That was a Heart Attack?
We’ve all seen it on screen: some old guy suddenly stands up from his dinner table clutching his chest, then dramatically hits the floor.
While this kind of heart attack makes for great viewing, it can also keep us from recognizing a real heart attack when it happens.
In reality, many heart attacks begin with mild symptoms which can come on very slowly. In some cases, there’s not even any chest pain. It’s very common for someone who’s previously had a heart attack not to realize that they’re having another one: the symptoms can be completely different.
This is why it’s important never to second guess ourselves or expect Hollywood drama. If there’s even a chance it might be a heart attack, we should call 911.
What Warning Signs Should I Look For?
Pain or discomfort in the center of your chest – this is the most common symptom, usually lasting more than a few minutes.
Pain in your upper body – the pressure or tightness can spread from your chest to your shoulders, arms, back, neck, teeth or jaw. You may not feel anything wrong in your chest at all.
Pain in your stomach – this can feel a lot like heartburn.
Shortness of breath – this be one of the first signs, and may be followed by chest pain.
Anxiety – it’s easy to dismiss a heart attack as a panic attack.
Lightheadedness – you might feel dizzy, or like you are going to pass out.
Cold sweats – sweatiness or clamminess is common sign, often coupled with other symptoms.
Nausea and vomiting – it’s also common to feel stick to your stomach.
Women often have heart attacks signaled by only a subtle range of symptoms, or no symptoms at all. Women’s symptoms also follow a pattern of being misdiagnosed or overlooked by medical professionals, and in many cases women themselves.
So women, in particular, need to be reminded not to ignore or be afraid to call attention to signs that something might be very wrong.
Why Can’t I Wait Until I’m Sure?
The answer to that is one no one wants to hear: because it may be too late.

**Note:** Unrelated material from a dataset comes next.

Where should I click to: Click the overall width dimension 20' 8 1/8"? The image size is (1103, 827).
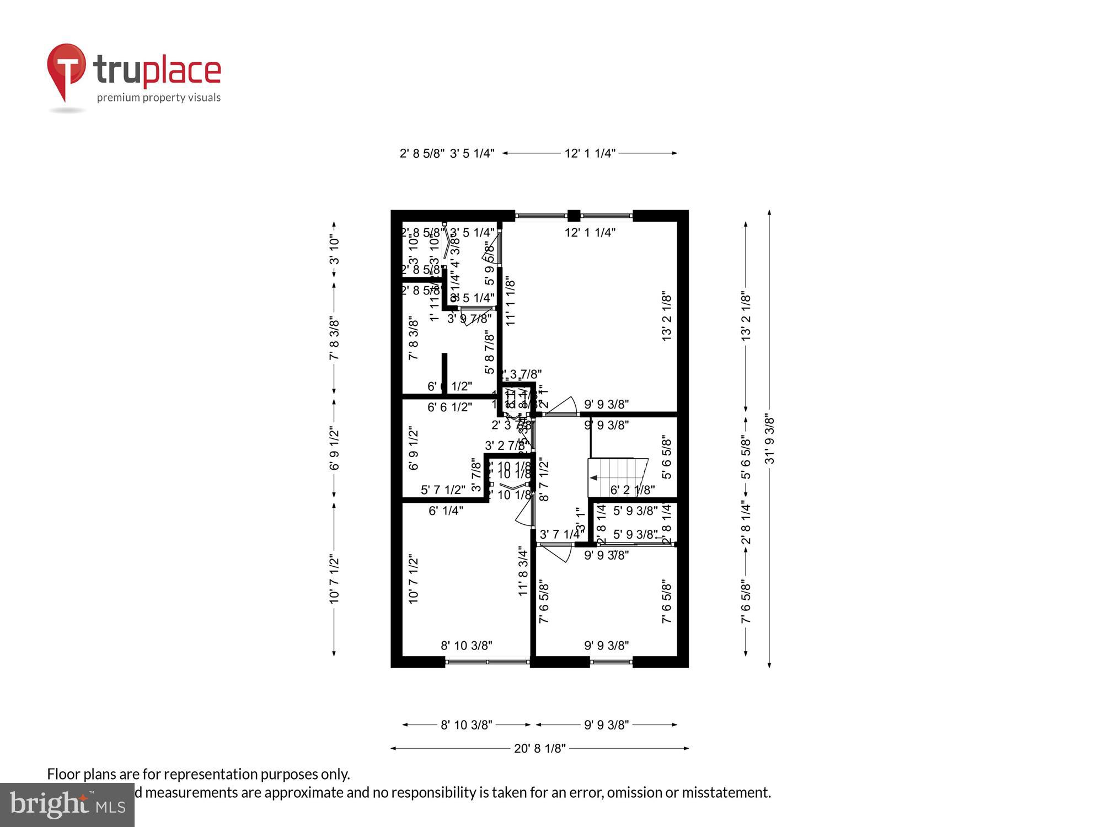pos(540,748)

A heart attack happens when an artery becomes blocked and oxygen and nutrients can’t get to the heart. Heart damage happens fast, and can’t be reversed.
We’ve all heard stories about the guy who walks into his doctor’s office and finds out he had a heart attack. However, we also need to know that in case of a cardiac episode, treatment is most effective within the first hour.
Yes, heart attacks happen But one of your best weapons against them is to know the potential signs and act quickly. This is especially true if you have one or more risk factors for heart disease. If you even suspect you may be having a heart attack, dial 911 immediately.
When it comes to heart disease, like every other aspect of our health care, getting the right information makes all the difference. And in this case, good things do not come to those who wait.